While officials confirmed that several structures have been damaged or destroyed in the King Fire, dangerous conditions have so far prevented them from determining an exact number or how many of them were homes, fire spokesman Mike McMillian said.

The fire some 60 miles east of Sacramento grew to more than 128 square miles Saturday, and gathering thunderstorms could either help or harm the firefight with moisture or wind, authorities said.

The blaze began one week ago, and a man accused of starting the blaze is being held on $10 million bail. It is just 10 percent contained.

More than 5,000 firefighters — from as far as Florida and Alaska — are helping California crews battle the blaze that has not only consumed grass and brush, but swaths of extremely dry tall timber.

"That's what makes it difficult for a direct attack," McMillian said. "The main fuel that is burning is the tall timber. We're making some progress, but it is slow going in some areas as we're trying to construct more contingency and control lines."

About 100 evacuees have been allowed to return home, but some 2,700 remain under evacuation orders, Cal Fire said in a statement.

Also of concern are possible wind gusts of up to 30 mph that could push the fire, which has spread from the north to the south, state fire spokeswoman Lynne Tolmachoff said.

"That would open up a whole new area for it to burn in," Tolmachoff said.

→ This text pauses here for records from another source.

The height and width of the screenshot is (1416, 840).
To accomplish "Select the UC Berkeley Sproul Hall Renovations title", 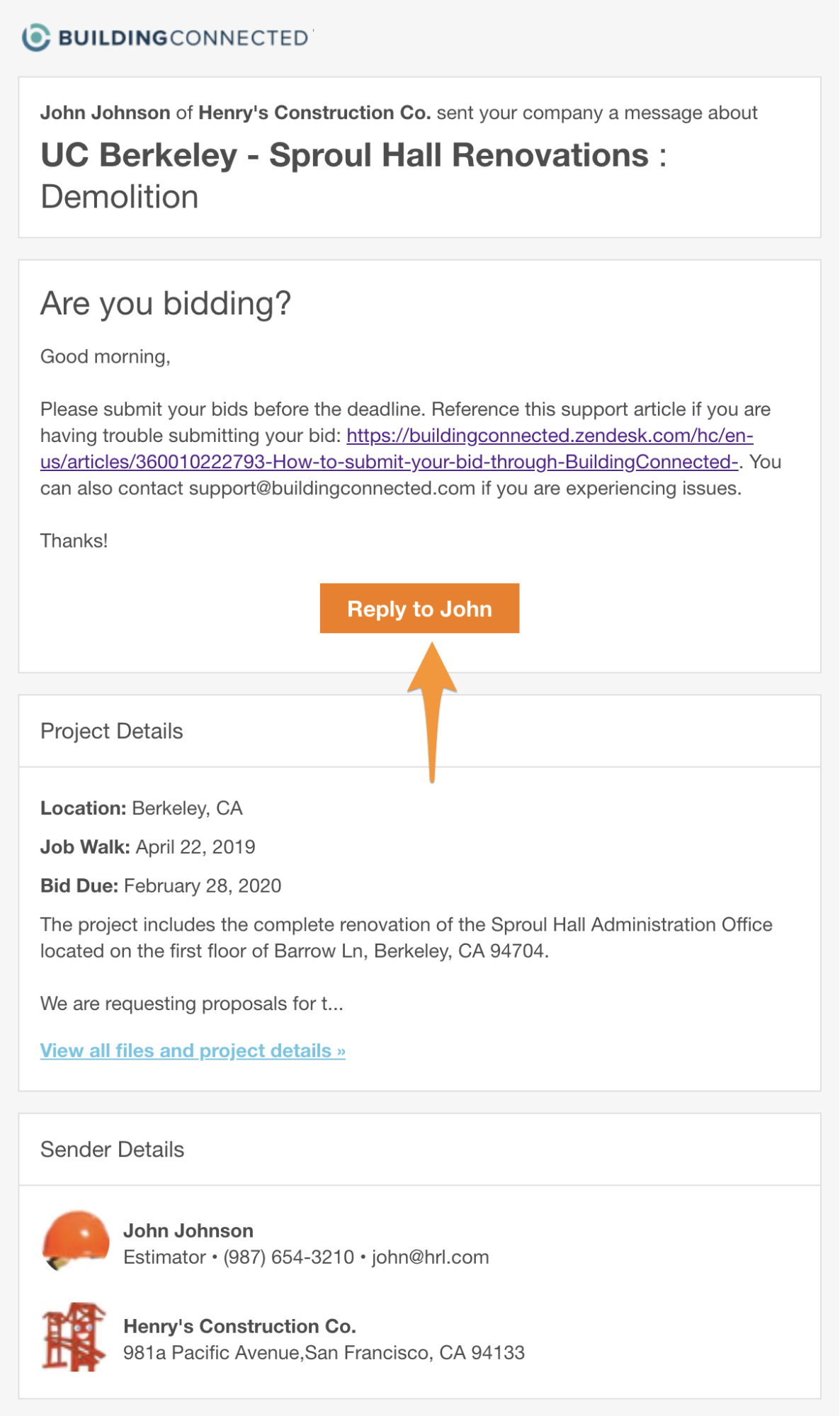I will [344, 155].
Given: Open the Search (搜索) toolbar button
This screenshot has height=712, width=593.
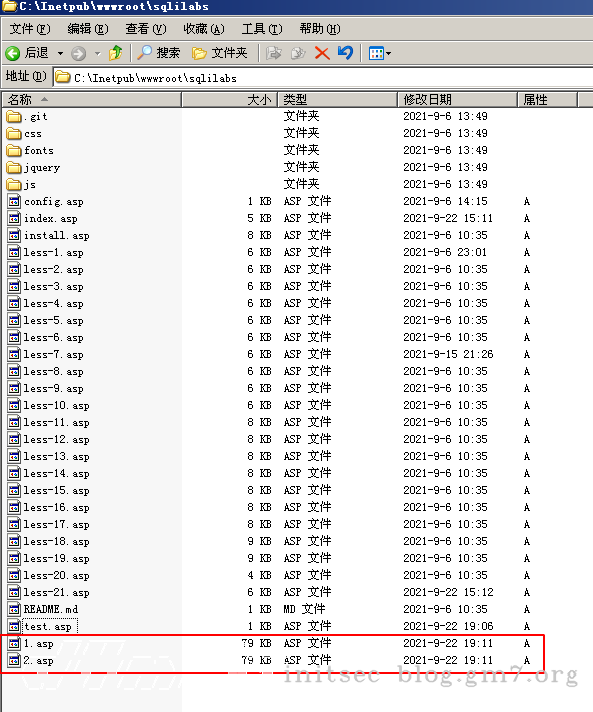Looking at the screenshot, I should (159, 53).
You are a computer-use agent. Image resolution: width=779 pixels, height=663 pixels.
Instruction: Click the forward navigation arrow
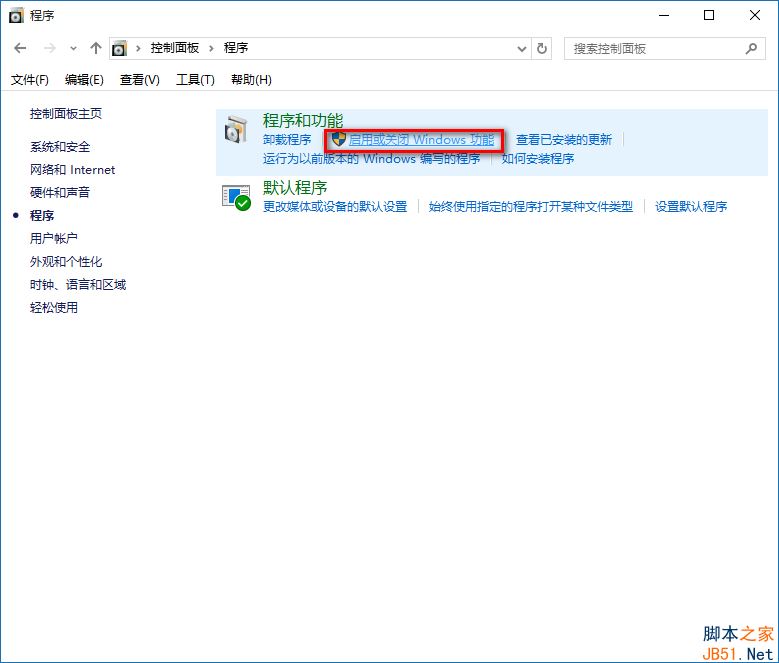[x=49, y=48]
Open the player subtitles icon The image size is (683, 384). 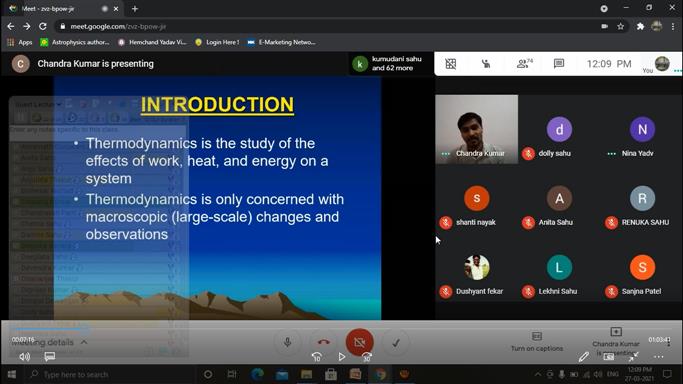coord(50,357)
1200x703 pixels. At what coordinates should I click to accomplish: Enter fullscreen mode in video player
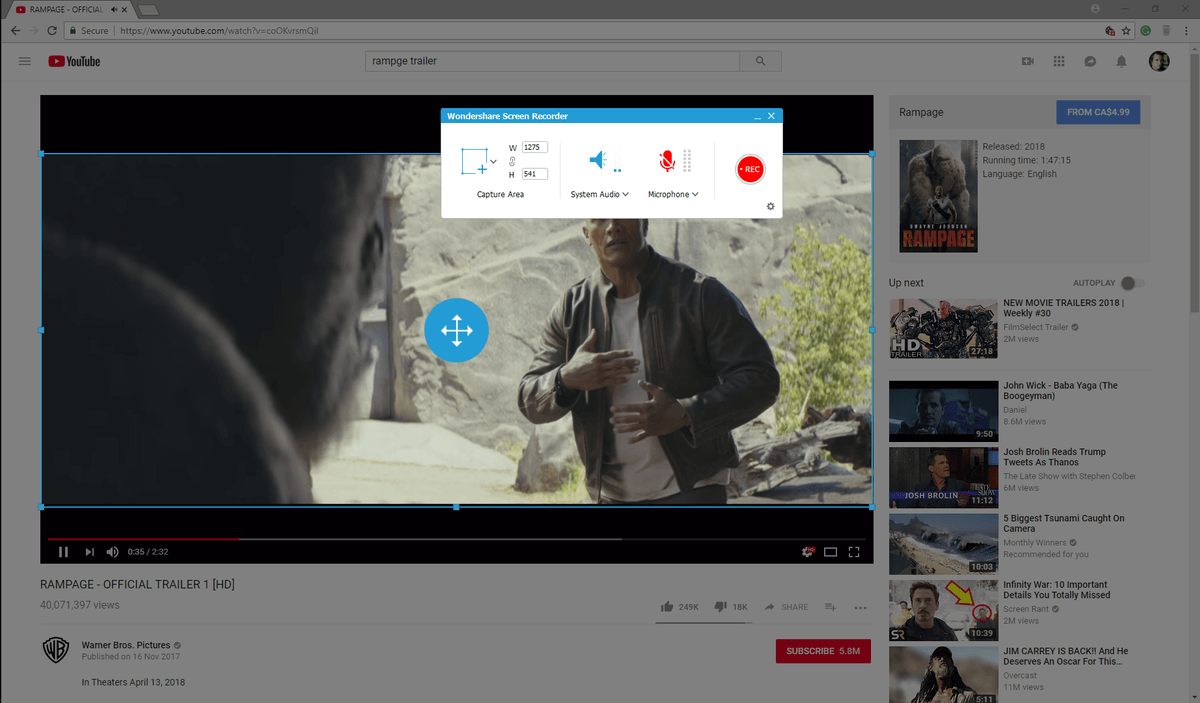(854, 551)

The fire has spread to the Tahoe National Forest northwest of Lake Tahoe, McMillian said. Also, the fire is threatening a key University of California, Berkeley research station that his home to scores of experiments on trees, plants and other wildlife.

Wayne Allen Huntsman, 37, pleaded not guilty to an arson charge Friday in El Dorado County Superior Court.

Authorities have not said what evidence they have linking Huntsman to the fire, by far one of the largest of about a dozen fires burning statewide.

Meanwhile, a wildfire in the town of Weed near the Oregon border was fully contained Saturday after burning 479 acres and destroying 143 homes. Another wildfire that destroyed 37 homes near Yosemite National Park was 93 percent contained.